— BEGIN RECORDS FOR THE EXERCISE —

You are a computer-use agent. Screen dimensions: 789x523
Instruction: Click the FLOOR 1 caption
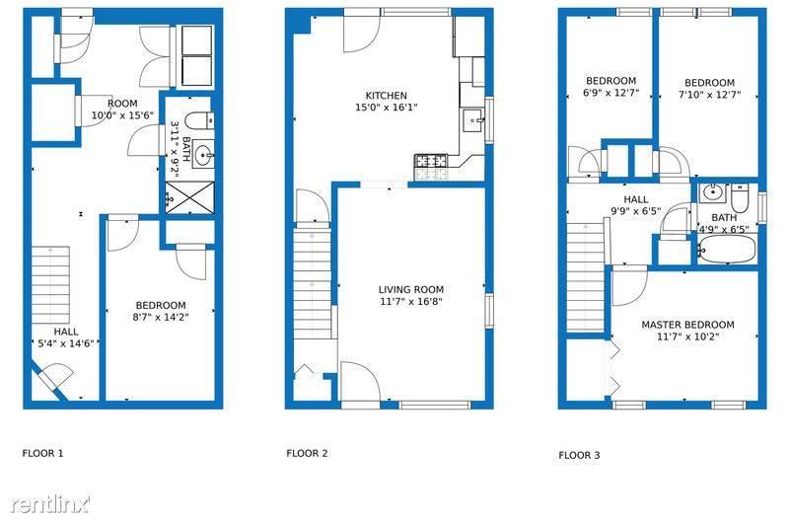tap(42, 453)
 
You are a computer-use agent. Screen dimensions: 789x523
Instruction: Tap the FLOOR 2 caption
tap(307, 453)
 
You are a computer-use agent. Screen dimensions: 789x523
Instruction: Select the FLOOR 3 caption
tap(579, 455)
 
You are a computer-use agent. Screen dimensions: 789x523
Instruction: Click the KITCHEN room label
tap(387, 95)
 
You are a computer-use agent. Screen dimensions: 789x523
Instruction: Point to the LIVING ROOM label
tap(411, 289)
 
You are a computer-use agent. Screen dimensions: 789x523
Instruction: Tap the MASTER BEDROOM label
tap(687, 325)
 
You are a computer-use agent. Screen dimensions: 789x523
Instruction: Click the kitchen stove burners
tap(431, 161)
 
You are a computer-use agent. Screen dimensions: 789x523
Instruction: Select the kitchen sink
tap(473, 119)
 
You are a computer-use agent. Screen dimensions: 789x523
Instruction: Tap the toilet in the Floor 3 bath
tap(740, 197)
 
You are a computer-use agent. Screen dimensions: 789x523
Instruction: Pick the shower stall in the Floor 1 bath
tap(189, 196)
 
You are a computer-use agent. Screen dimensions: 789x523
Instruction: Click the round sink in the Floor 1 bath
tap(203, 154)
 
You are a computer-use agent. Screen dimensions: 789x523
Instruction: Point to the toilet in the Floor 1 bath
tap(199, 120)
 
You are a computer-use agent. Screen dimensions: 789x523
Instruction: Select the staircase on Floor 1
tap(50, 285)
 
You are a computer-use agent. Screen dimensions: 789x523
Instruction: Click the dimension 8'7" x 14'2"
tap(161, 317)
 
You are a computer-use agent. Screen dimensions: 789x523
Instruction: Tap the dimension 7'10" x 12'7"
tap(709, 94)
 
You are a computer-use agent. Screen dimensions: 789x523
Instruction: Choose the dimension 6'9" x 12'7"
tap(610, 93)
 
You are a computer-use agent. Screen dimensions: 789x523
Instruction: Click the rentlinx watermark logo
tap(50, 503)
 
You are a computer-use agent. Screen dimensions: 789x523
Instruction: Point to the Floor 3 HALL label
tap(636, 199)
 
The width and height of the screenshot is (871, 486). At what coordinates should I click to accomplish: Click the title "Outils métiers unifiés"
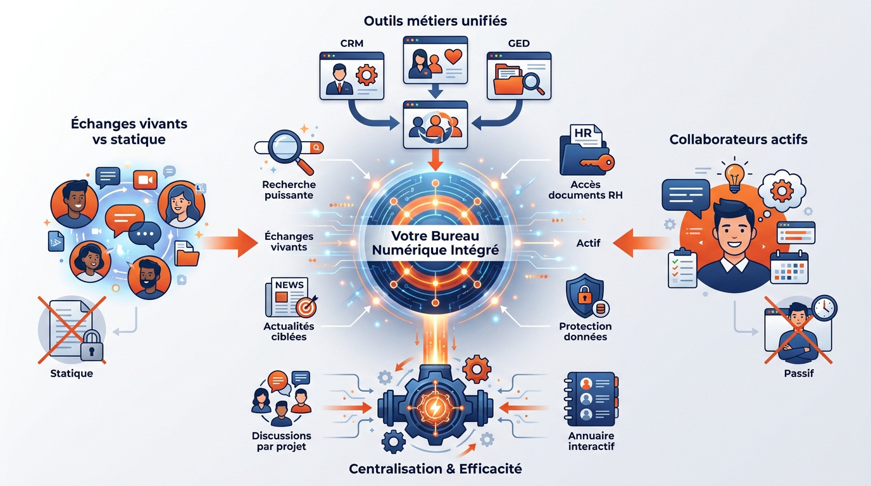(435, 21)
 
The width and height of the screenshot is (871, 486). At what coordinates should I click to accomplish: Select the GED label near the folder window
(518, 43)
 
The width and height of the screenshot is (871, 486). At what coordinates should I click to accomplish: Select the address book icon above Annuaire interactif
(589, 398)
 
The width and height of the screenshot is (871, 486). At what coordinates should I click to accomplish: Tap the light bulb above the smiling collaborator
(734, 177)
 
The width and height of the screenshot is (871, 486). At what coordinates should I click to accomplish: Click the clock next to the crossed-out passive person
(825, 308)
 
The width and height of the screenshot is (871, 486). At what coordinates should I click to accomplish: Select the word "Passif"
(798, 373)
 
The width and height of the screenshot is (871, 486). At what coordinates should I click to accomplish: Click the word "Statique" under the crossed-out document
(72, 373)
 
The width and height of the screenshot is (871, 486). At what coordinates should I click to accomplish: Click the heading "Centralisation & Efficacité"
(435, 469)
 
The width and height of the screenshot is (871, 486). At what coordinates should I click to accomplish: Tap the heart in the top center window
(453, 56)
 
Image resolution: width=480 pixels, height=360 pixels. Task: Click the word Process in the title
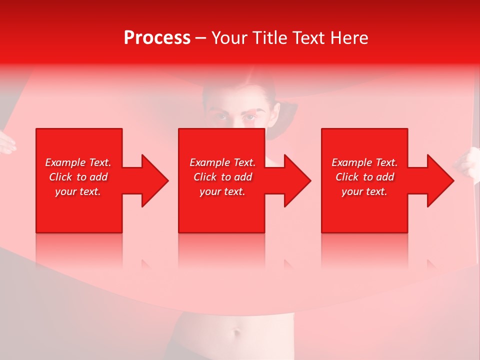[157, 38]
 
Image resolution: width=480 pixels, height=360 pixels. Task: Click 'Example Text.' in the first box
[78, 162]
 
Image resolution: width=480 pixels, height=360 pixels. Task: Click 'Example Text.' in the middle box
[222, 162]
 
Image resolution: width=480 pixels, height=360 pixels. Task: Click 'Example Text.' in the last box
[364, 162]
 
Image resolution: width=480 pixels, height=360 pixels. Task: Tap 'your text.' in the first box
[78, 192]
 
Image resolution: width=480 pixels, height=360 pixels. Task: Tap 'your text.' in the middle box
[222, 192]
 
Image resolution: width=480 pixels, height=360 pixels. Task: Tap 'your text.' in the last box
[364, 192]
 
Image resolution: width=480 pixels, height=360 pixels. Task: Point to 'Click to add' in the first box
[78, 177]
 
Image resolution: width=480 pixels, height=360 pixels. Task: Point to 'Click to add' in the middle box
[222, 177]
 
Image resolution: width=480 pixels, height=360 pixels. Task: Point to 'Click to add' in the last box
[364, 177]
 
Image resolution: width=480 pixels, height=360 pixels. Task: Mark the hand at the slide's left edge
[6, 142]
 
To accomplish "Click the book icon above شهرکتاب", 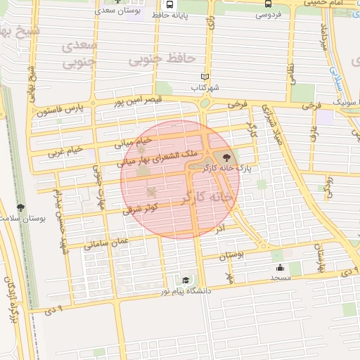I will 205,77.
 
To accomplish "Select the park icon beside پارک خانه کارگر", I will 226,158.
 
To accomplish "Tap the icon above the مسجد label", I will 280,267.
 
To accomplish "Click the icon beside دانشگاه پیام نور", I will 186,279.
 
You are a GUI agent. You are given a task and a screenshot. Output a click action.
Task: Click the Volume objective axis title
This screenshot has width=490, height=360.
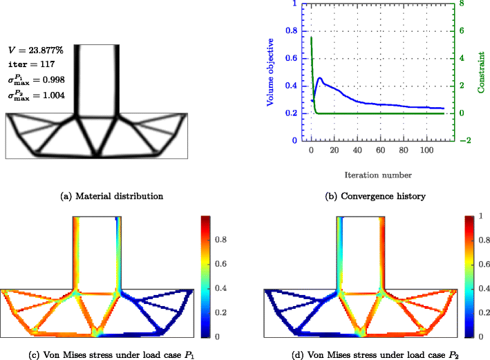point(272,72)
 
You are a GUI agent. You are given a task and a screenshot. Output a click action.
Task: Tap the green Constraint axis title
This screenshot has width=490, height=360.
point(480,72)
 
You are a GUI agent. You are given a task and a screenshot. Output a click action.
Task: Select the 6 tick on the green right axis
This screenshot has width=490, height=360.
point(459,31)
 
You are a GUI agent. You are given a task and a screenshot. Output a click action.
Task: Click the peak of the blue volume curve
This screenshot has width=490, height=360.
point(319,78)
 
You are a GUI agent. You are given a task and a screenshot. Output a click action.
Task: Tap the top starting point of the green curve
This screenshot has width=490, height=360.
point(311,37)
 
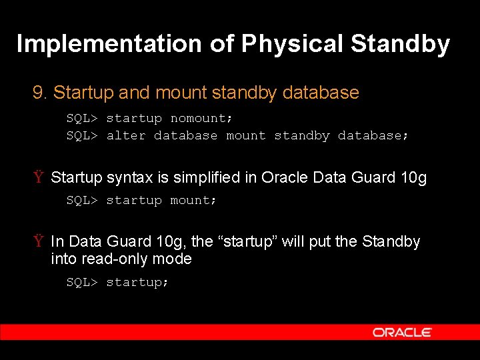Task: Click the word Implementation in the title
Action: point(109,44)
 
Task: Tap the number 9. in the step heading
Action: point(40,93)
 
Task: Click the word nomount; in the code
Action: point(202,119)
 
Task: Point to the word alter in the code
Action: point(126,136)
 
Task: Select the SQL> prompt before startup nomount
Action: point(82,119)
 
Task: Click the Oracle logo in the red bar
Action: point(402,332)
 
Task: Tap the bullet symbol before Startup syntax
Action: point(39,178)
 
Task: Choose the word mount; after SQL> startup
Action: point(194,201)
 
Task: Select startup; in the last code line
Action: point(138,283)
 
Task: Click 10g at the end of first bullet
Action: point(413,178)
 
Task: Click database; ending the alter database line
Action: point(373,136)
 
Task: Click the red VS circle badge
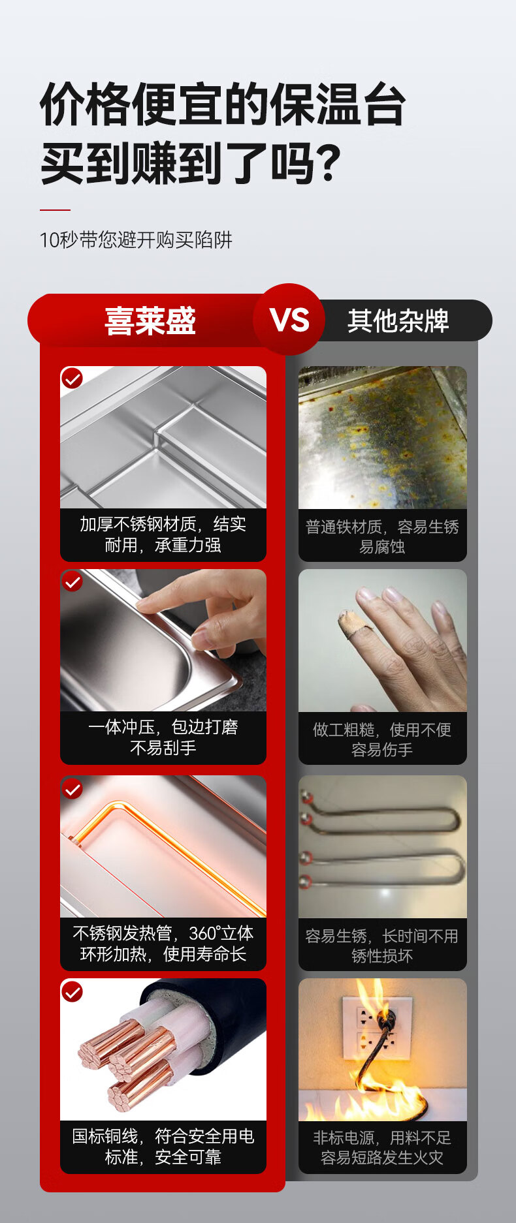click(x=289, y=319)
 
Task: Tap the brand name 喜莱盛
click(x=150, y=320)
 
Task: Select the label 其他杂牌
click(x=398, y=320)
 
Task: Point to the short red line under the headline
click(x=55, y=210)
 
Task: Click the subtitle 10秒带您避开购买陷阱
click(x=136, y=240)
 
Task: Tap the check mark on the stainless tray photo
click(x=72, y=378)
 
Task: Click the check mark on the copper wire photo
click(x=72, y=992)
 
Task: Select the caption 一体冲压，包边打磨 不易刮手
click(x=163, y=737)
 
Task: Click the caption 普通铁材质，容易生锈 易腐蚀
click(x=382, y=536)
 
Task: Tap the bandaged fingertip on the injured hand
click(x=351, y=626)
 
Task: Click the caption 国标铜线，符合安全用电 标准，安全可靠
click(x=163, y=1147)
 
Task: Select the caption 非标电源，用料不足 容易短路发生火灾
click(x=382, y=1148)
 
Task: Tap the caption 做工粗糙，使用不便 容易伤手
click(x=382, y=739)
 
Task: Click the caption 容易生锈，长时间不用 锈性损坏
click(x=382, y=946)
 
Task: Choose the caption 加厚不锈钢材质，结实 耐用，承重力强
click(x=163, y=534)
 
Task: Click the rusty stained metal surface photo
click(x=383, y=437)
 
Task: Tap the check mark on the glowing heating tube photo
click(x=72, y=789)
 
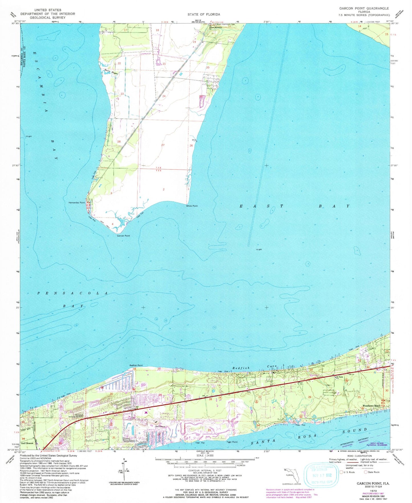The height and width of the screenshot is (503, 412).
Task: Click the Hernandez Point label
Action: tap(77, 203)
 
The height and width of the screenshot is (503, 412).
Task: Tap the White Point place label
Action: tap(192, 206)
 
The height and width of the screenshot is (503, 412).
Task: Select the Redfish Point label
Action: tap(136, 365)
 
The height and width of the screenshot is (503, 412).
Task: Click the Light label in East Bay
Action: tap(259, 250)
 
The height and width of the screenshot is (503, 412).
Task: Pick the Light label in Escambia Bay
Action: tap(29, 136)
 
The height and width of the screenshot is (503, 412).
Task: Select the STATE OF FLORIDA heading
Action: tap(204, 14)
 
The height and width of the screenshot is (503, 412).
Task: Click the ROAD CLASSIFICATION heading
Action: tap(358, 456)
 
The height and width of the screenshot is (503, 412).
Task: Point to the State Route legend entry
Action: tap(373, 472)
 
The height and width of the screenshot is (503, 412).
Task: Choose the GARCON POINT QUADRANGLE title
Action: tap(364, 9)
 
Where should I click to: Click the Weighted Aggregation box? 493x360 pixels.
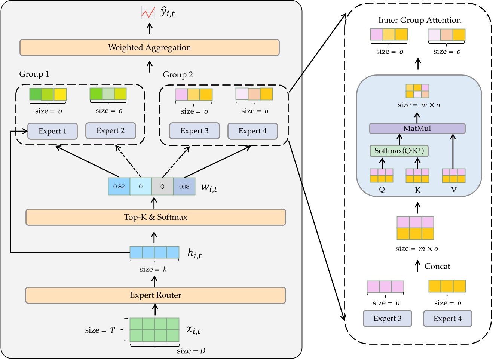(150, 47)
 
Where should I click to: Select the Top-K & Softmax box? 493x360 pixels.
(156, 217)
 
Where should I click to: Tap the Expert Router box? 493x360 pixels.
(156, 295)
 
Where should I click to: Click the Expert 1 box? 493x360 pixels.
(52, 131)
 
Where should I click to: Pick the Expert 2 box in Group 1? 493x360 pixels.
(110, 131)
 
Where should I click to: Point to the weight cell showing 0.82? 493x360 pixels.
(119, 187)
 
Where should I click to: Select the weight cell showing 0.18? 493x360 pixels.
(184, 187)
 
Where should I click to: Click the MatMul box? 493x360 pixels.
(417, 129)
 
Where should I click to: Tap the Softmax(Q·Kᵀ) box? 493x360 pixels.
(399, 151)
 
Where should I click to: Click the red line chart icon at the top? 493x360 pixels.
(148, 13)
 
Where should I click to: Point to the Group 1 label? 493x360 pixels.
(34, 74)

— END RECORDS FOR THE EXERCISE —

> _TASK DETAILS_
Reproduce the data verbatim from its first line up to and including the line that contains "tap(307, 453)". Omit the pictures from the output.

> _EXERCISE RESULT_
You are a computer-use agent. Screen dimensions: 789x523
Instruction: Click the FLOOR 1 caption
tap(42, 453)
 
You are a computer-use agent. Screen dimensions: 789x523
Instruction: Tap the FLOOR 2 caption
tap(307, 453)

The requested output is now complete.